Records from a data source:
== Segment start ==

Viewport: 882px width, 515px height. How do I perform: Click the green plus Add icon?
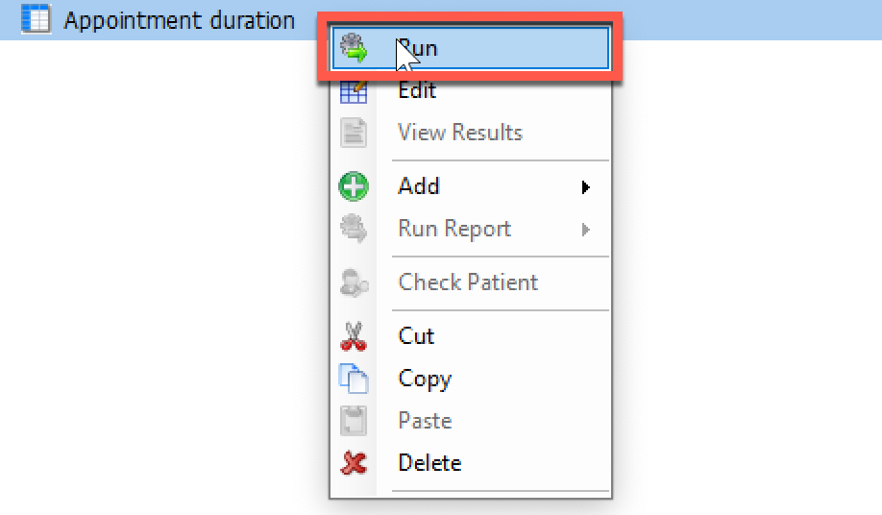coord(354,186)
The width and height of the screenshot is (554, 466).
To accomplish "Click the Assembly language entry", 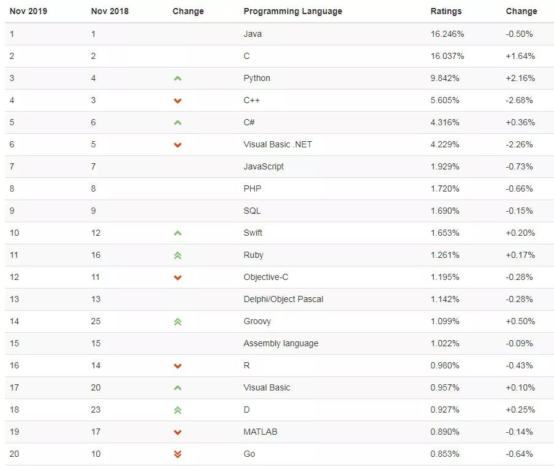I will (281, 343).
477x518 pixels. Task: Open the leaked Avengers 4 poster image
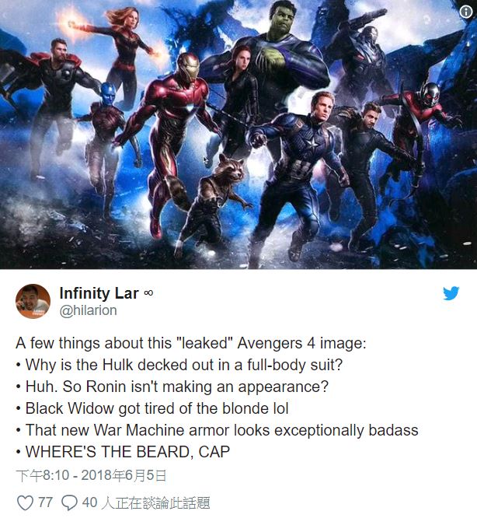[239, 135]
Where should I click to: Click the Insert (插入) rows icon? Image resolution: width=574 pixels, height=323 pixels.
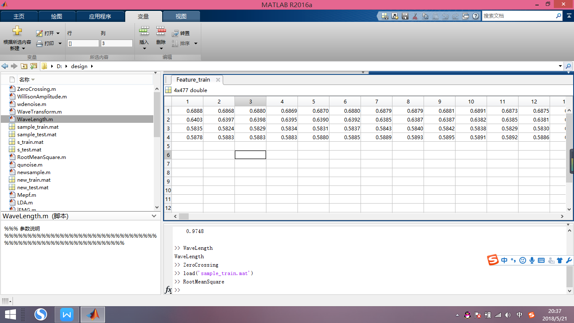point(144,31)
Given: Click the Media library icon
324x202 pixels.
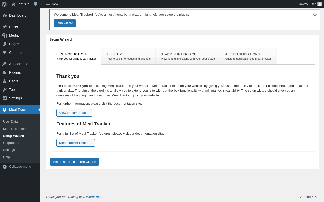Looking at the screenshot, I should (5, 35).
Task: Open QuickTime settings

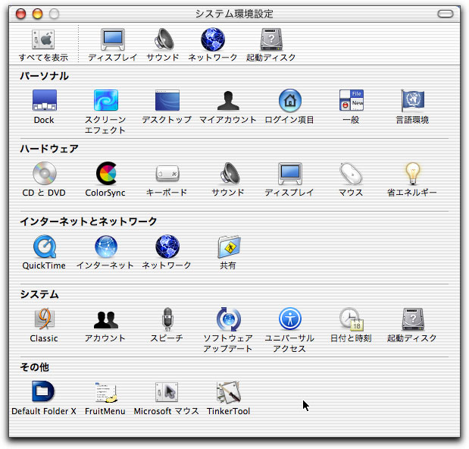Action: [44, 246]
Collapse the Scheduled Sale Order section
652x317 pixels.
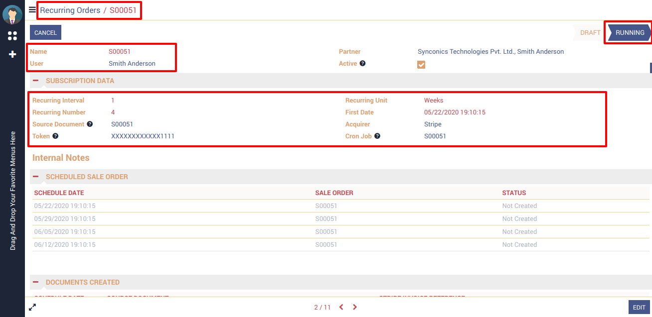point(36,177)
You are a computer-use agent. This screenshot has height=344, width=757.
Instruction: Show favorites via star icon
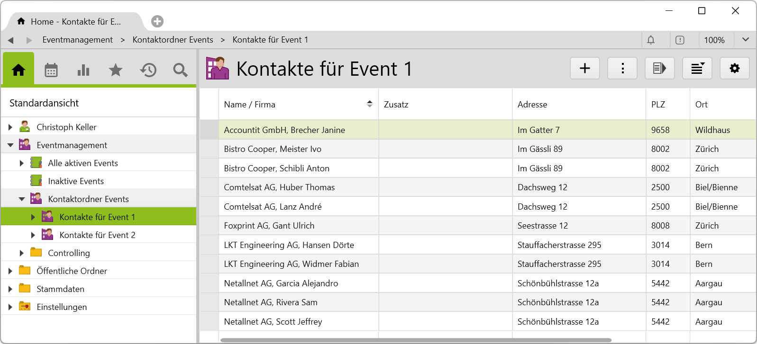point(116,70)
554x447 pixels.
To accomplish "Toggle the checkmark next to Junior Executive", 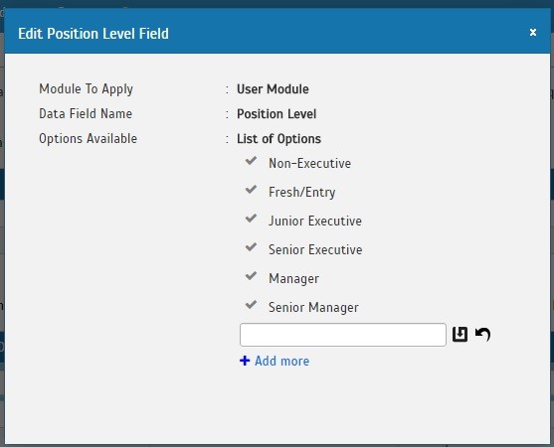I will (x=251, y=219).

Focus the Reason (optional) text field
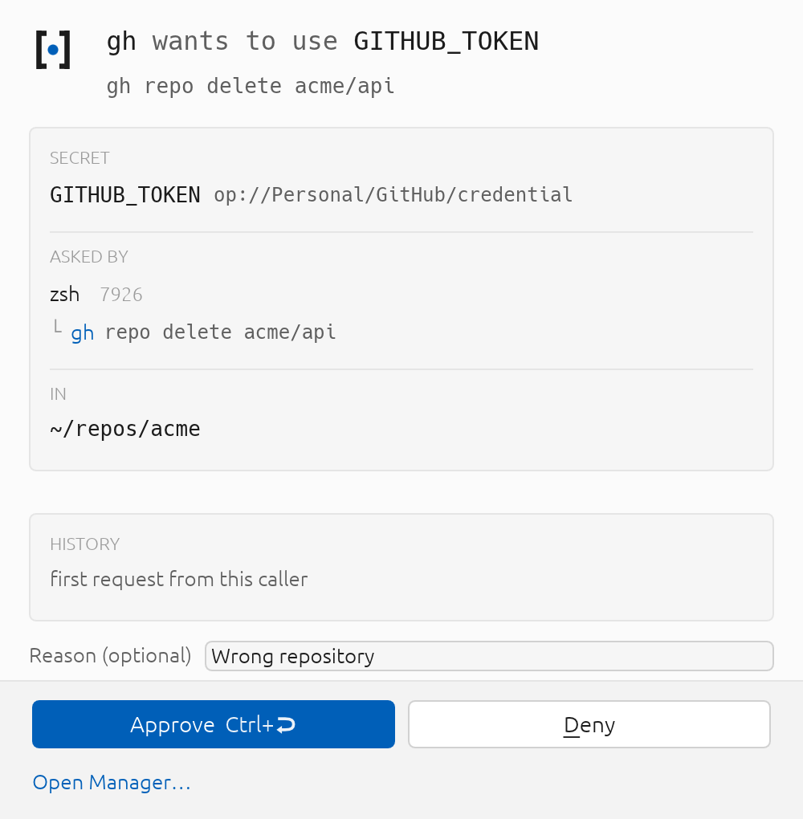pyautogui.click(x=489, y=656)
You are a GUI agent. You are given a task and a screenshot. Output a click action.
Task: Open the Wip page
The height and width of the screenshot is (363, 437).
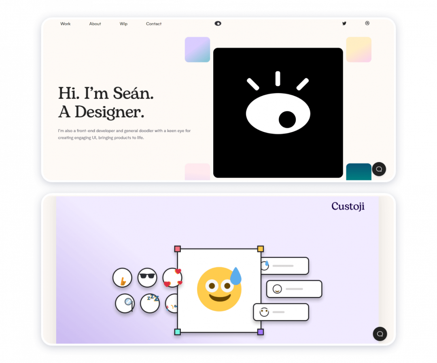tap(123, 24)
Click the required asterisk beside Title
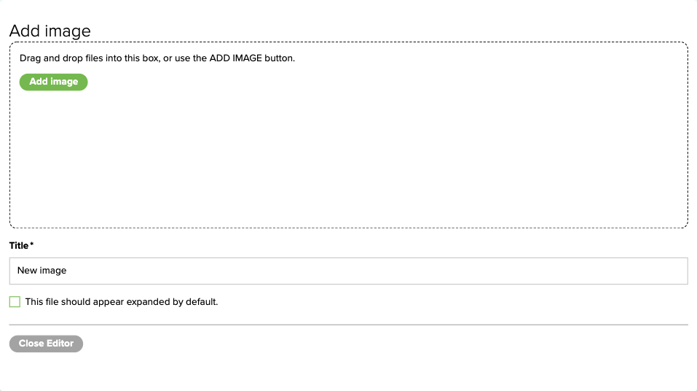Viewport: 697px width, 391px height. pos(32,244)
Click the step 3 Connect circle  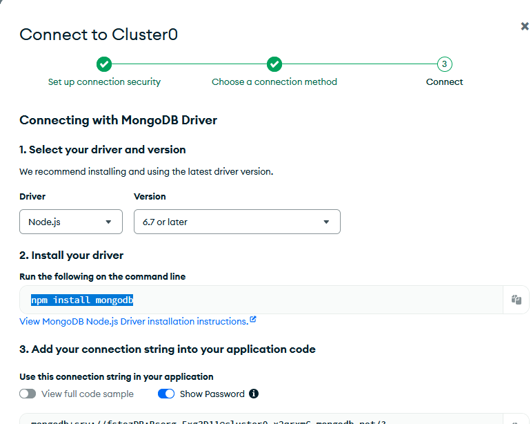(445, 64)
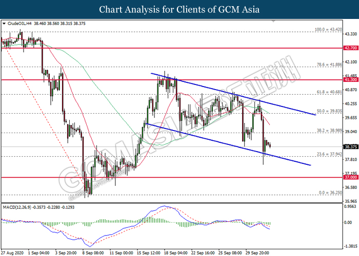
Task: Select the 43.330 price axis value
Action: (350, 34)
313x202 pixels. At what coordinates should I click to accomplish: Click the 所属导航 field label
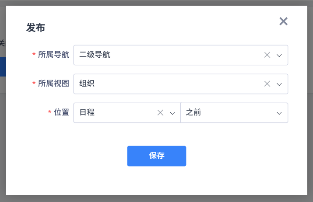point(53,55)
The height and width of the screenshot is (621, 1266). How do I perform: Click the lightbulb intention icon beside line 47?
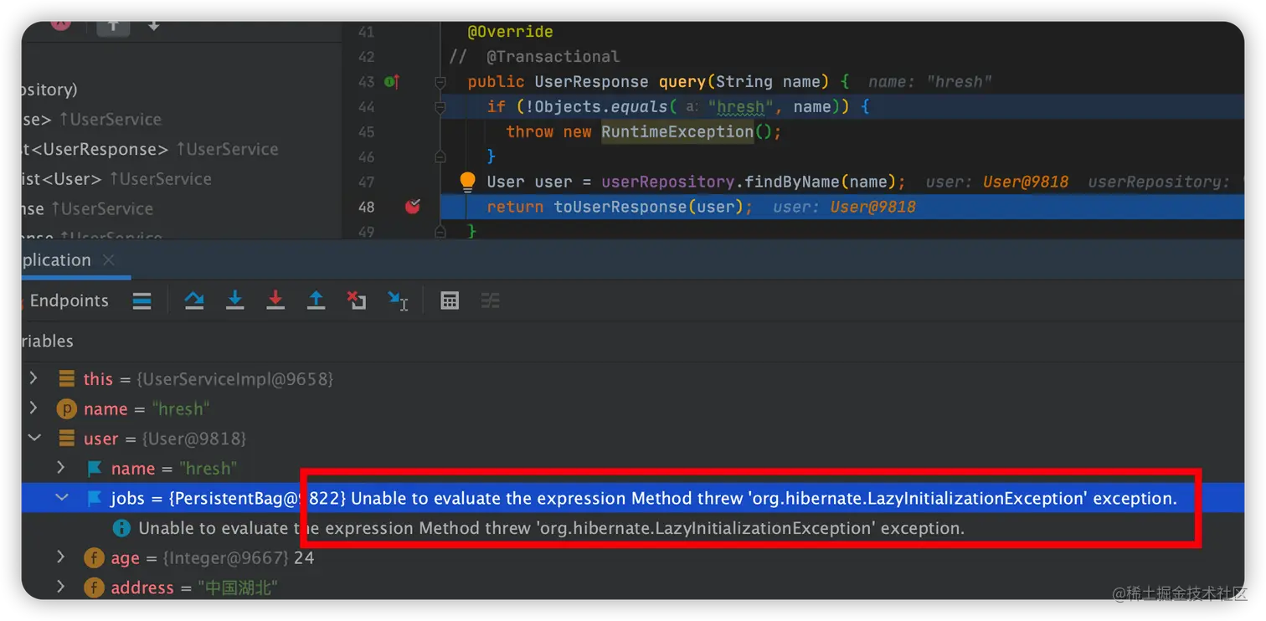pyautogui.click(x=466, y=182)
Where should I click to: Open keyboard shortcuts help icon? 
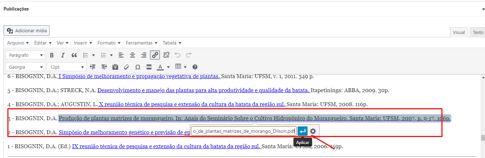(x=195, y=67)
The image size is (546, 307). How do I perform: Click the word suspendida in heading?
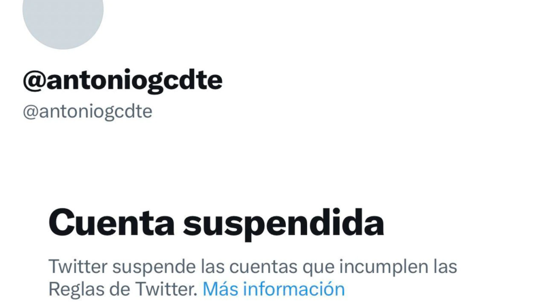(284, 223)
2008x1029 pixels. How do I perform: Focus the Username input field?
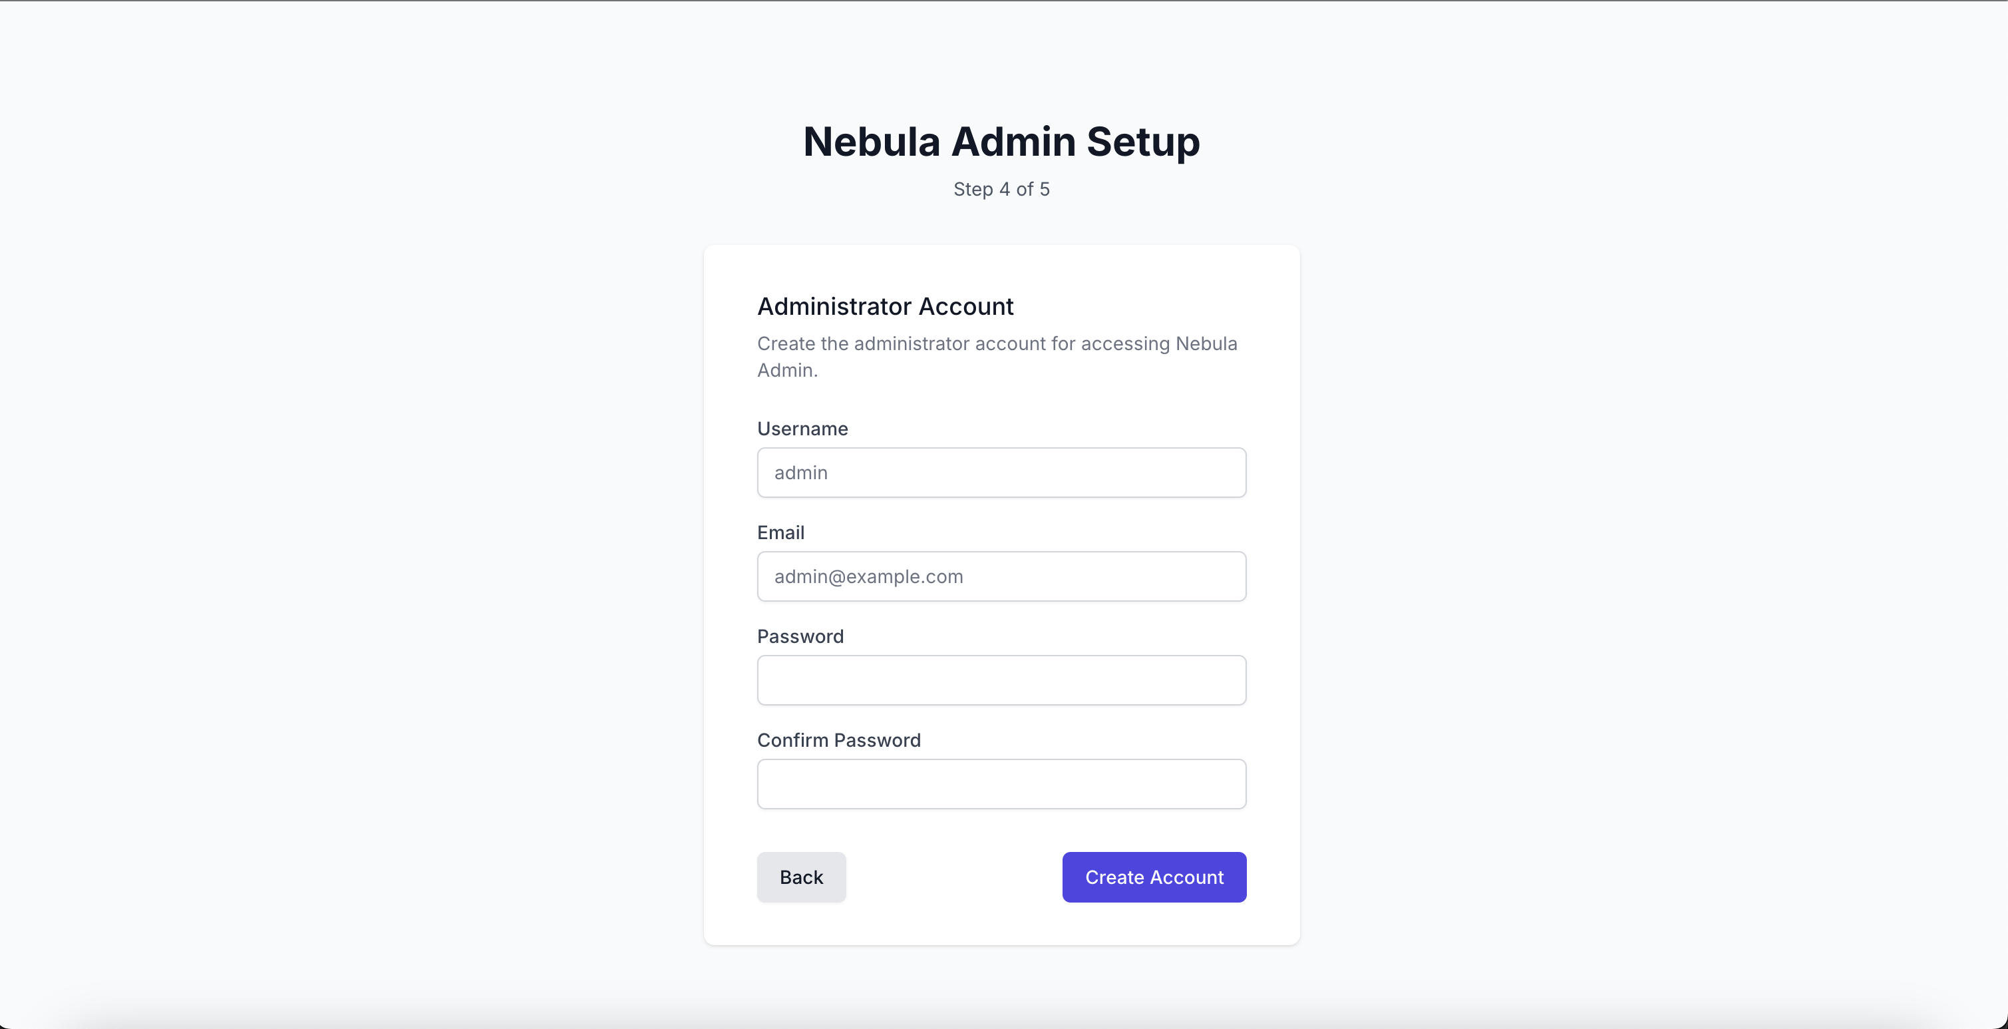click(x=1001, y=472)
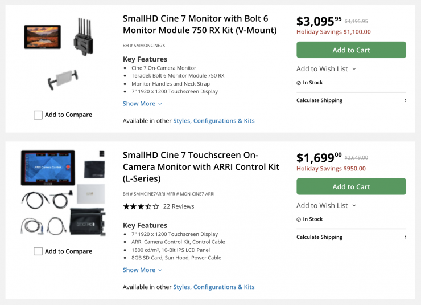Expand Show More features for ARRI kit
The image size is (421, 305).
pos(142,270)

== Segment end ==

### TASK TO CARRY OUT
Answer with a single number, the count of lines in the data that contain "agent".

### WRITTEN SOLUTION
2